:: Stated exercise ::
Copy the entries below verbatim, starting at the first one and ending with the line that contains "pyautogui.click(x=584, y=558)", that line included. Omit the pictures from your copy.

-------- Provided records --------

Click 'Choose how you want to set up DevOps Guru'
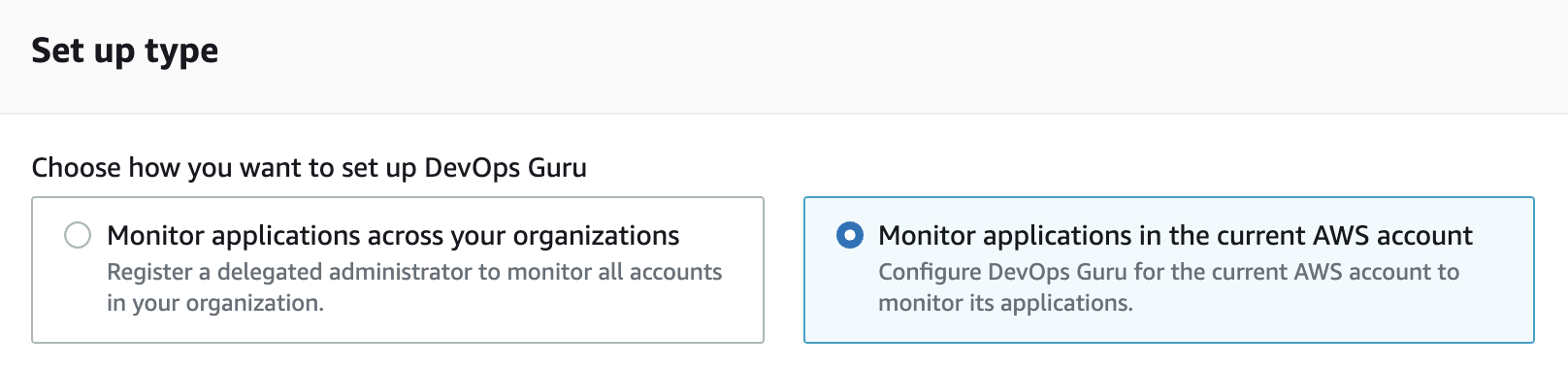310,168
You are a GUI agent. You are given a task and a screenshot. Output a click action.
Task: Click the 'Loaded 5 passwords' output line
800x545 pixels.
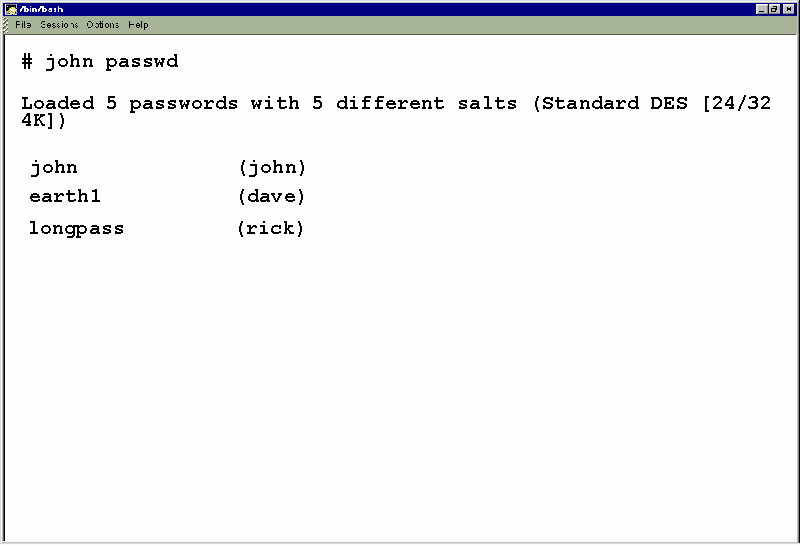click(396, 104)
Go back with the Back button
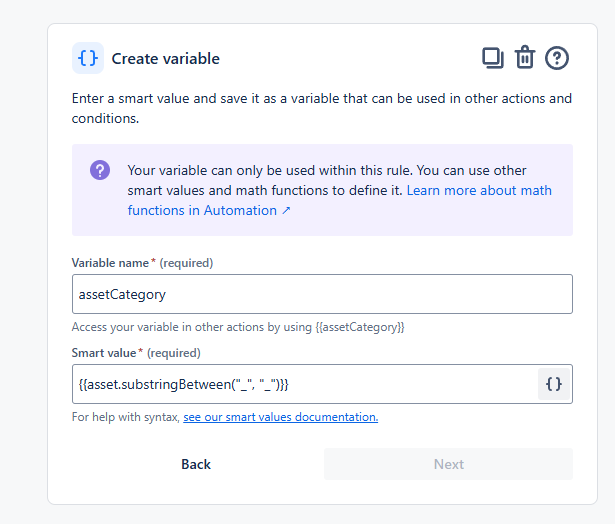This screenshot has height=524, width=615. (x=196, y=464)
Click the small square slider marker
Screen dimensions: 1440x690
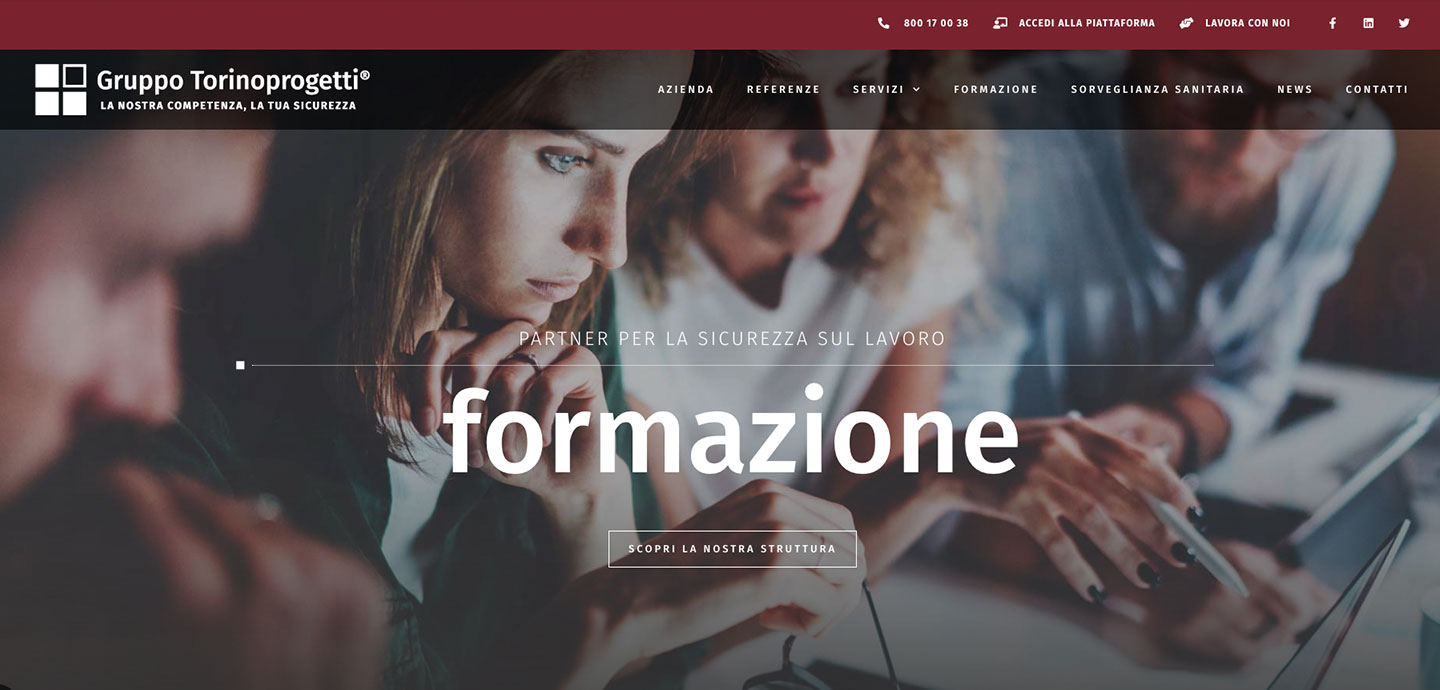240,365
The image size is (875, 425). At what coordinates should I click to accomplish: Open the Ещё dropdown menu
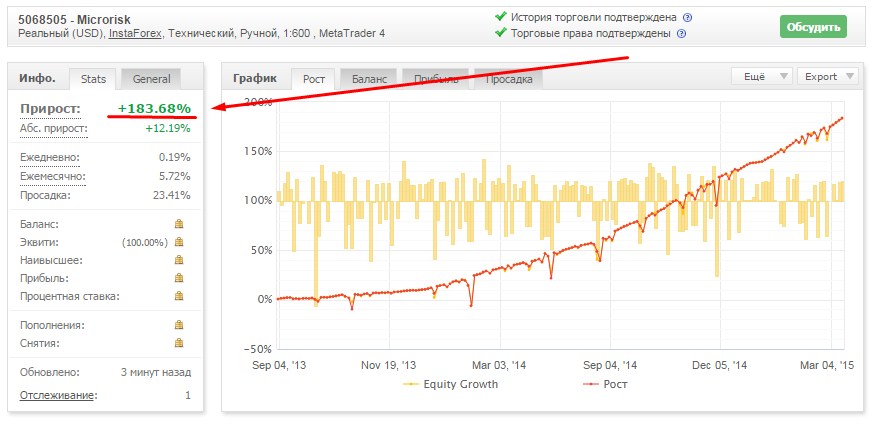[x=763, y=76]
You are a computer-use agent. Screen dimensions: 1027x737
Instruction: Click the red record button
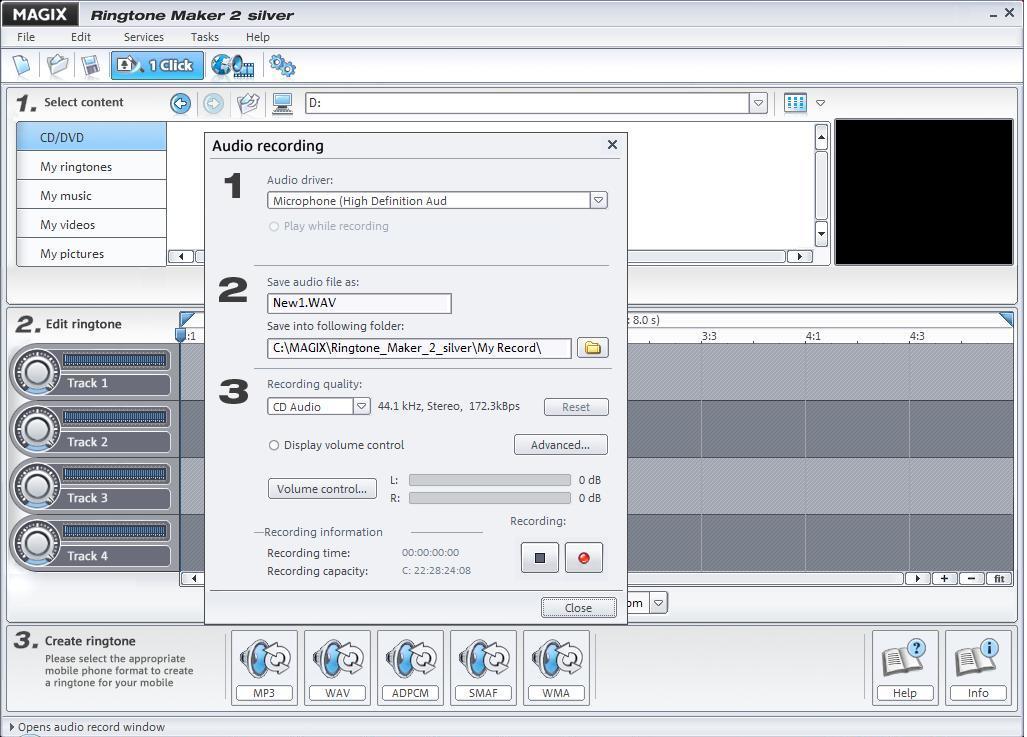pyautogui.click(x=584, y=558)

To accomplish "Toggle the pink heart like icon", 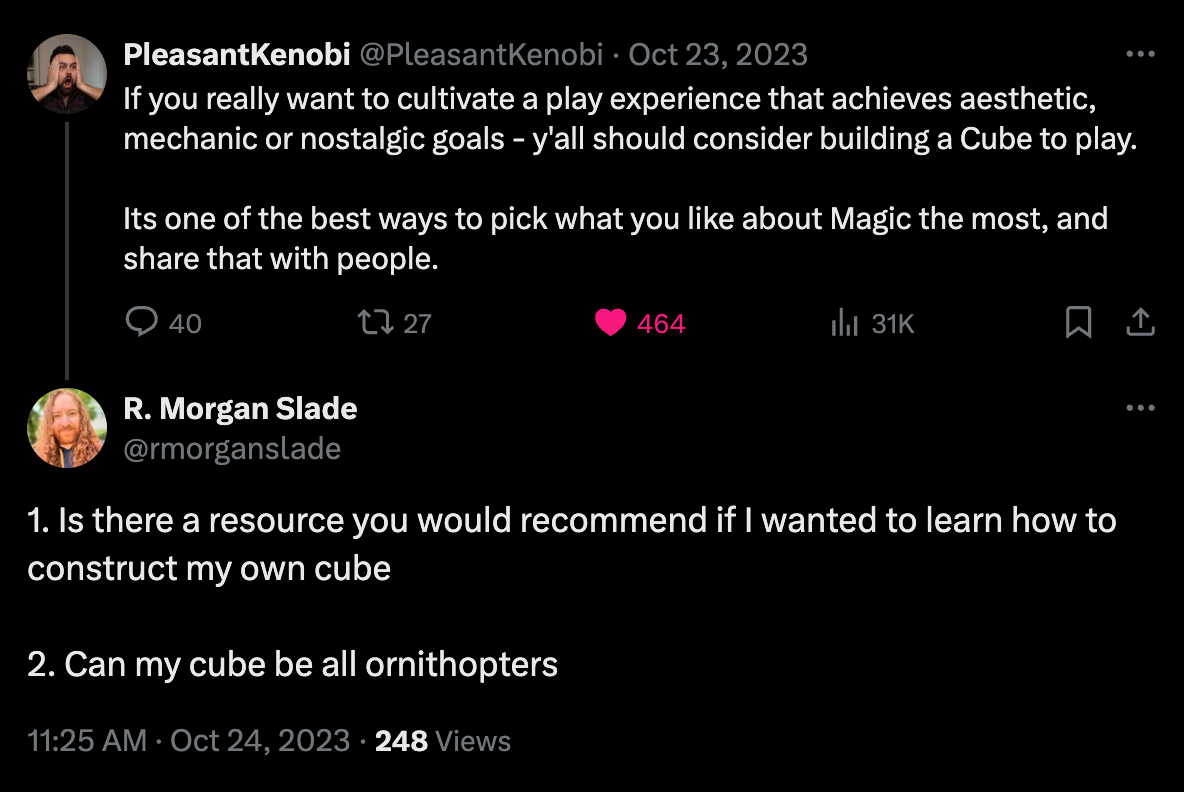I will click(610, 322).
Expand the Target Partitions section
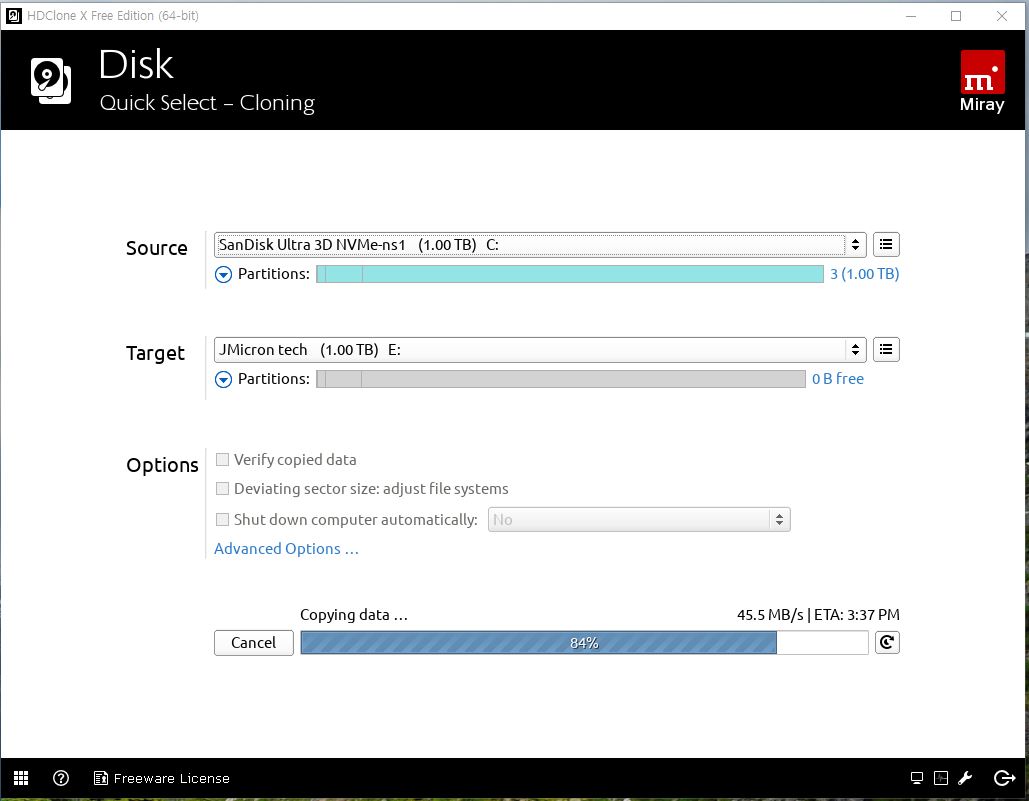This screenshot has height=801, width=1029. point(224,379)
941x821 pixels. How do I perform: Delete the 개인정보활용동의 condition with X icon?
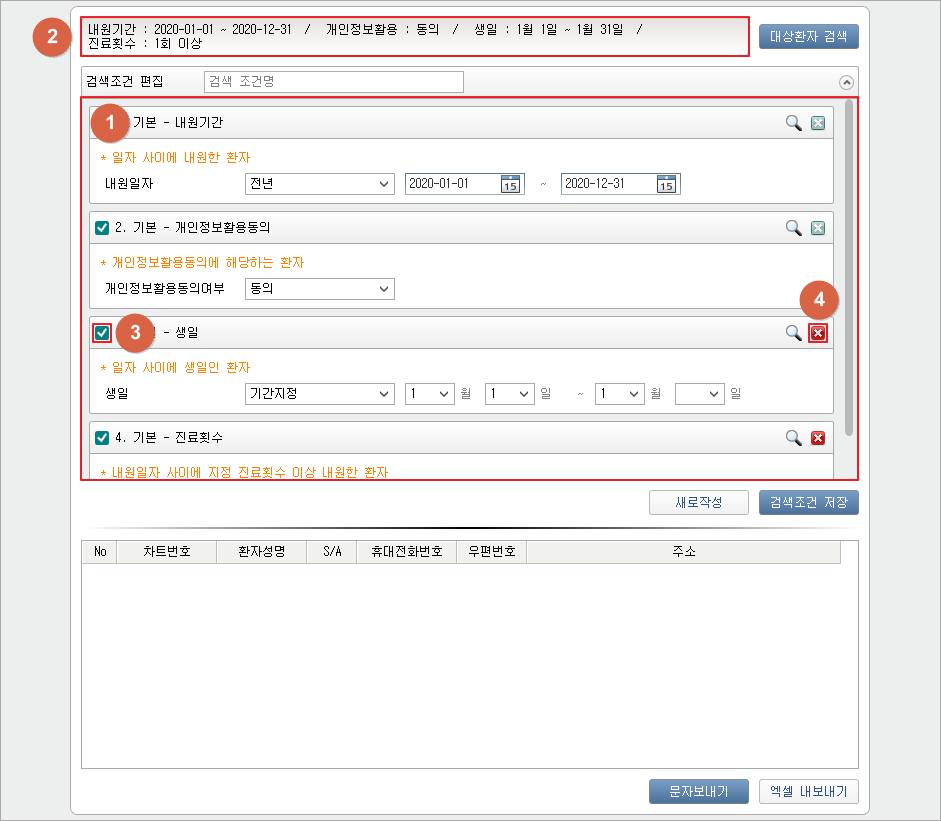818,228
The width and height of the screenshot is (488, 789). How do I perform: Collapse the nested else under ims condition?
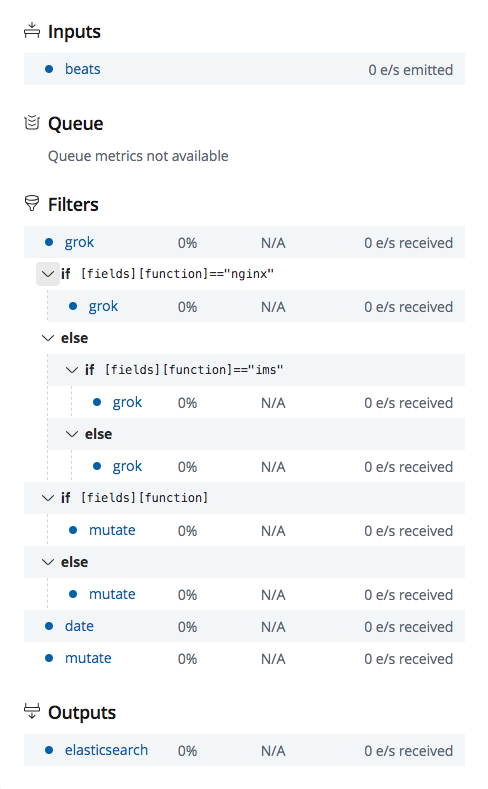(72, 434)
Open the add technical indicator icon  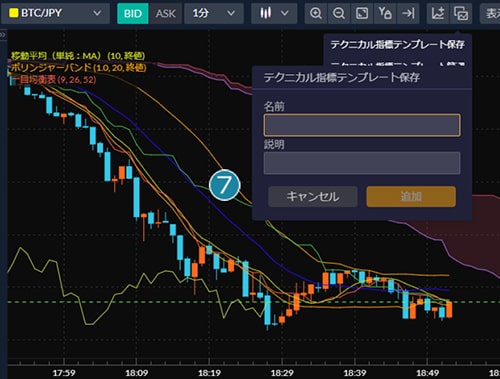(x=438, y=13)
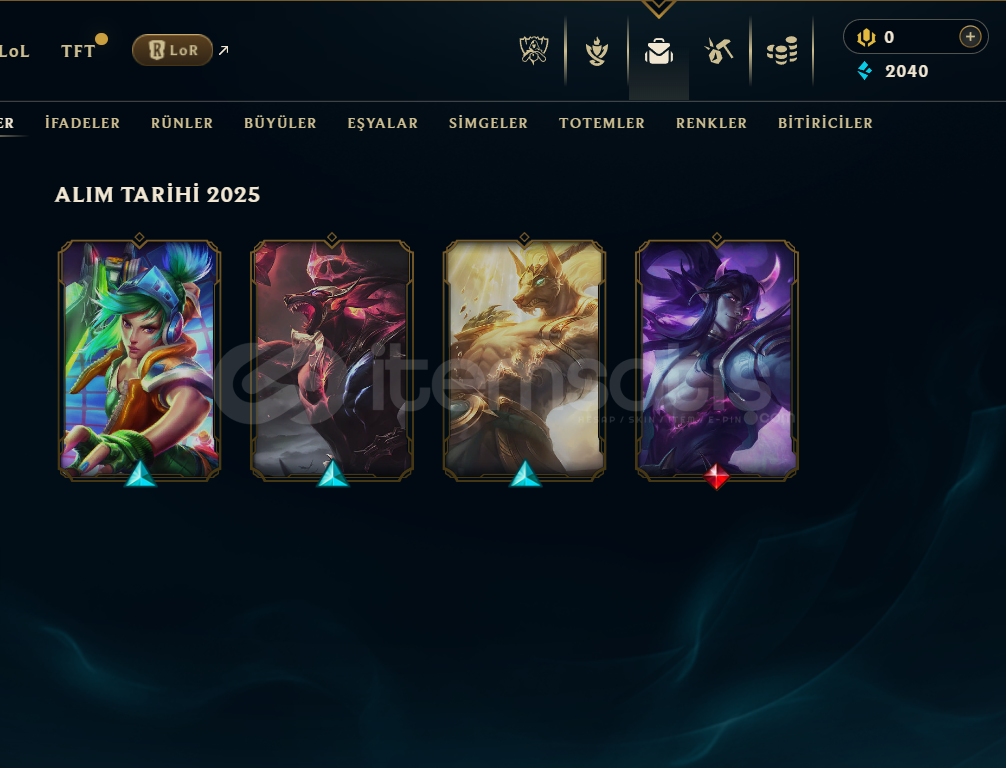
Task: Switch to the LoL game tab
Action: tap(14, 51)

--------

:: Answer to the task ::
Click 'Choose how you want to set up DevOps Guru'
310,168
You are a GUI agent. You are given a task and a screenshot. Output a click action.
Task: Click the 'Loaded 5 passwords' output line
800x545 pixels.
click(396, 104)
Go back with the Back button
This screenshot has height=524, width=615. (x=196, y=464)
Click the small square slider marker
Screen dimensions: 1440x690
240,365
The image size is (875, 425). At what coordinates should I click to accomplish: Open the Ещё dropdown menu
[x=763, y=76]
You are a computer-use agent. Screen dimensions: 1027x737
Instruction: Click the red record button
pyautogui.click(x=584, y=558)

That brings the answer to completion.